Simon himself does not have a happy life and tells us about this in some details, He lives in his parents’ old house but it is falling down but he does not have the means to repair it or get another one. He has few friends. Indeed, people, as he states, seem to disappear around him. He had a girlfriend, Siboney, his father’s former nurse, but she disappeared. The people in the village either don’t know or won’t say where she is. The same applied to Mr Worminghaus. Simon is sure that is the effect he has on people, including, of course, his parents and his brother. He is generally depressed, summing himself up in a quote from Victor Hugo: Je suis veuf, je suis seul, et sur moi le soir tombe (I am a widower, I am alone and the evening falls on me). Indeed, it is only the quotations that keep him in touch with reality, he says. He later says that he lives badly North of Barcelona and South of nothing.

Then he receives an email from his brother, saying that he is flying to Barcelona. His brother also lets him know that he is to write a new type of book, perhaps a non-fiction book, in which Simon dies.

As usual with Vila-Matas, this book is full of references to a wide variety of literature, primarily, though certainly not exclusively, US/Anglo-Irish literature. At the same time, there is a lot of discussion, in his usual post-modernist way. on literature, its purpose, its nature and how we relate to it.

All of this is enhanced by Simon’s extensive use of quotations.
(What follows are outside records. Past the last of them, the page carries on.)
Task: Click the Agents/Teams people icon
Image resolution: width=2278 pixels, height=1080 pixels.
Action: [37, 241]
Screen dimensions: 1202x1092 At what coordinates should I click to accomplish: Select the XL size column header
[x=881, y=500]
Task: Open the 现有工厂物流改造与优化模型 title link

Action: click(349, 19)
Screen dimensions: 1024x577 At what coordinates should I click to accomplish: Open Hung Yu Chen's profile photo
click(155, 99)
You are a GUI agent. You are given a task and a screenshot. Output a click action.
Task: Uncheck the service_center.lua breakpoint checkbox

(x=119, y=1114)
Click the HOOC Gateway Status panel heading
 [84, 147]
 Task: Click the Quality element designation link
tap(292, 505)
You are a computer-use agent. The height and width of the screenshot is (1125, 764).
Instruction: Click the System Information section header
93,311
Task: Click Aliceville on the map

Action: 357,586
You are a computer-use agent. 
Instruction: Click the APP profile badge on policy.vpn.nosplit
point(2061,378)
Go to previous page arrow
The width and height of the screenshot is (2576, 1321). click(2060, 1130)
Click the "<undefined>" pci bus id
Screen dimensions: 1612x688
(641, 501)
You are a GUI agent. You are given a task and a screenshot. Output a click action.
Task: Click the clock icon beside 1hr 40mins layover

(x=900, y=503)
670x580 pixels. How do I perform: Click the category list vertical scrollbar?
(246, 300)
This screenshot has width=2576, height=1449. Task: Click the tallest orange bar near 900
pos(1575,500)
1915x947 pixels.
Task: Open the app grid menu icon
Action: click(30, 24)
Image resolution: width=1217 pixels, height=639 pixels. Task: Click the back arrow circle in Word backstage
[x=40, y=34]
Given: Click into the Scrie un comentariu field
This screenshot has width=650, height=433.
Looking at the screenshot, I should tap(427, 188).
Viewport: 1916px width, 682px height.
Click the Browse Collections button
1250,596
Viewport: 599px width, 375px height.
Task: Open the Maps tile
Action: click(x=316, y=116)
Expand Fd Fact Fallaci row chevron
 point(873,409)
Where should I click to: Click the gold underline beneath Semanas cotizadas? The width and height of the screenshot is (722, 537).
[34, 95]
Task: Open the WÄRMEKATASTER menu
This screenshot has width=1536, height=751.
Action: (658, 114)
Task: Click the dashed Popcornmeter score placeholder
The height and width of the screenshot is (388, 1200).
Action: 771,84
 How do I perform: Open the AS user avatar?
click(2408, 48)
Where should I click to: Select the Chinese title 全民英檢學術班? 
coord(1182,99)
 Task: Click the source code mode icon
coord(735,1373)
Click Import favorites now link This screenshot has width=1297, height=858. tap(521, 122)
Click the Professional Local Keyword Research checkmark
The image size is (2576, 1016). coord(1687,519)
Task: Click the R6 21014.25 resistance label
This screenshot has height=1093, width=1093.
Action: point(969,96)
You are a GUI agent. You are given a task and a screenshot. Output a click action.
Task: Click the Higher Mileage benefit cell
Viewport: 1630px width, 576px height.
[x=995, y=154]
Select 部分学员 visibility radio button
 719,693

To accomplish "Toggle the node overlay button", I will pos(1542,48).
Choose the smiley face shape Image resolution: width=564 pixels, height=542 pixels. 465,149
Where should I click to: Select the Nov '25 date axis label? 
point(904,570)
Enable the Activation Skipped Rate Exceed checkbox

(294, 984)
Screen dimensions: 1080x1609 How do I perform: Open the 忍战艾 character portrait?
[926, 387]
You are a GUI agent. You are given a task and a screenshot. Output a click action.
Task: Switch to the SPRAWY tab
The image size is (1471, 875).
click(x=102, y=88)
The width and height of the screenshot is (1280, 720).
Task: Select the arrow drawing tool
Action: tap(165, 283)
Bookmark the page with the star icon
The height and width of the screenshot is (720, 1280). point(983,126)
On his journey to Barcelona from his home in Cap de Creus to Barcelona (well over a hundred miles distant), much of which he makes on foot, he reflects on his life, his brother and literature and churns out numerous quotations to support whatever view he is expounding, mainly by talking to himself. He states that these quotations are often his only contact with reality. He also points out that other writers relied heavily on quotations, citing Georges Perec as a specific example.

However, as this is Vila-Matas, he cheats, quoting from fictitious books from real authors. He even repeats the story from Bartleby y compañía (Bartleby & Co.), about the man who met Pynchon on two separate occasion though, on each occasion, it was not the same man and, when challenged on the second occasion, told him that he would have to decide which of them was real (if either). The man, an English professor, was named and I checked with him. The story is a complete fabrication. It is a good story, though, and that is what matters to Vila-Matas.

Rainer is succesful but he has two detractors. The painter Vergés, presumably Carles Vergés i Lluís (link in Catalan), and the brothers’ aunt Victoria are highly critical of his talents, aunt Victoria calling him a shameful imitation of Salinger.

I have only touched on the key features, omitting life in Cap de Creus and Cadaqués, who really wrote Pynchon’s novels, the origin of the name Bros and Rainer’s meeting with Sonny Mehta, to mention just a few.

I have enjoyed everything I have read by Vila-Matas and, I must say, that I enjoyed this more than most. It is, as always with Vila-Matas, original, clever, witty, deceptive, very post-modern and quite different from most Spanish novels. I assume that it will soon appear in English.